# Parsio MCP

> Parsio connects your AI client to an advanced document parsing engine. It takes unstructured data—like PDFs, images, or emails—and converts it into clean, structured JSON metadata automatically. Use custom templates that learn from your documents so you never have to manually enter invoice numbers or form details again.

## Overview
- **Category:** industry-titans
- **Price:** Free
- **Tags:** ocr, data-extraction, pdf-parsing, email-automation, json-conversion, unstructured-data

## Description

Parsio connects your AI client to a heavy-duty parsing engine, letting you take messy documents—whether they're PDFs, images, or raw emails—and turn them into clean, structured JSON metadata. You don't manually enter invoice numbers or form details anymore; the system handles it all.

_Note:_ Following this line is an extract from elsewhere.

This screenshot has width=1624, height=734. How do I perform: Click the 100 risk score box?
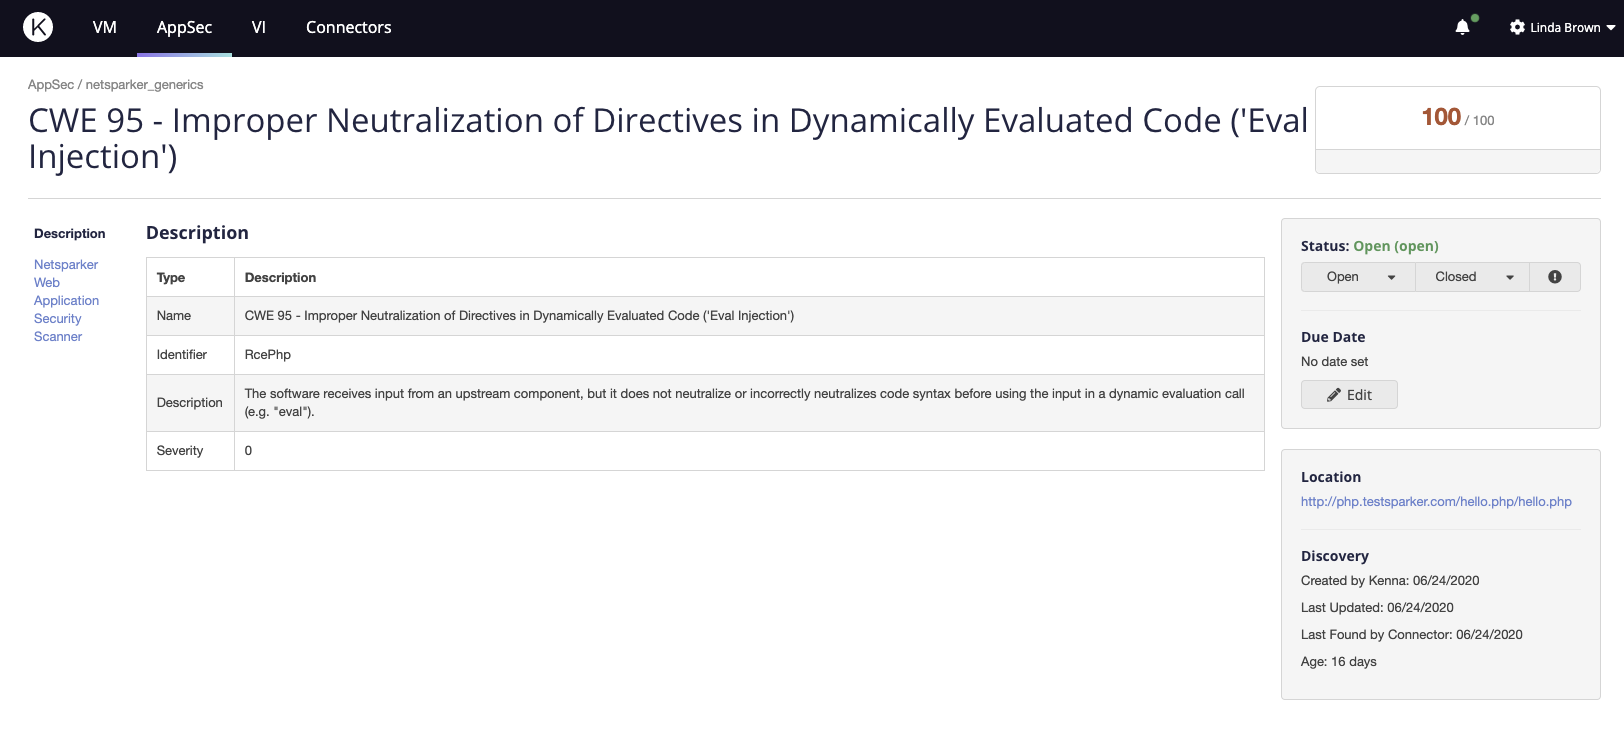coord(1456,118)
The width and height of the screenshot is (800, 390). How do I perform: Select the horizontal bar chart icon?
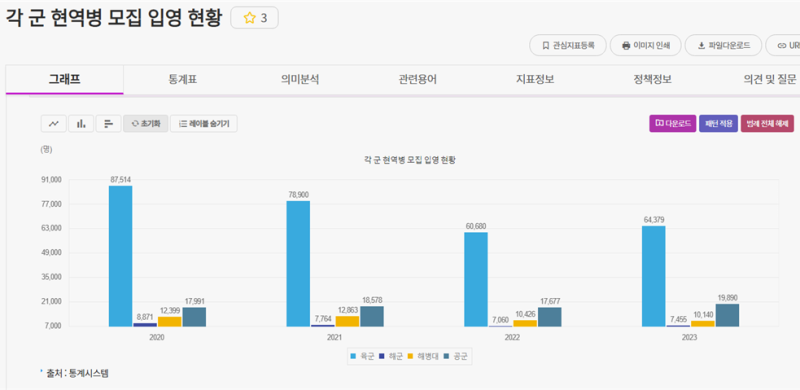108,124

**Managing Your Data Streams and Templates**

First, you need to set up your data pipelines. If you're dealing with a specific type of document flow—say, vendor invoices versus HR records—you use `create_mailbox` to set up an isolated container for that stream. You can check which containers are active across your account using `list_mailboxes`. Once you have the mailbox established, you can pull its configuration details and current status by calling `get_mailbox`. When you need to understand how data is expected to look, you'll use `list_mailbox_templates` to see every parsing template set up for that container. If you want deep technical info on one of those templates, run `get_template_details`; this shows you exactly what fields the parser is designed to capture.

For connecting Parsio to other services, you manage webhooks. You list all existing connections using `list_mailbox_webhooks`, which helps you keep track of external systems that need data updates when a document arrives. If your system needs an overview of every single parsed record for auditing purposes, run `list_parsed_data_history`. This gives you a clean log of everything processed in that specific mailbox.

**Running the Extraction Jobs**

There are different ways to extract data depending on how fast you need the results. If your workflow requires immediate feedback—like validating an ID number right as the user hits send—you use synchronous extraction. For file uploads, you run `extract_data_from_file_sync`, which instantly pulls structured metadata from that document. Similarly, if you're feeding raw text or HTML directly into the chat interface and need results immediately, you trigger `extract_data_from_text_sync`. Both these methods give you instant answers so your agent doesn't stall.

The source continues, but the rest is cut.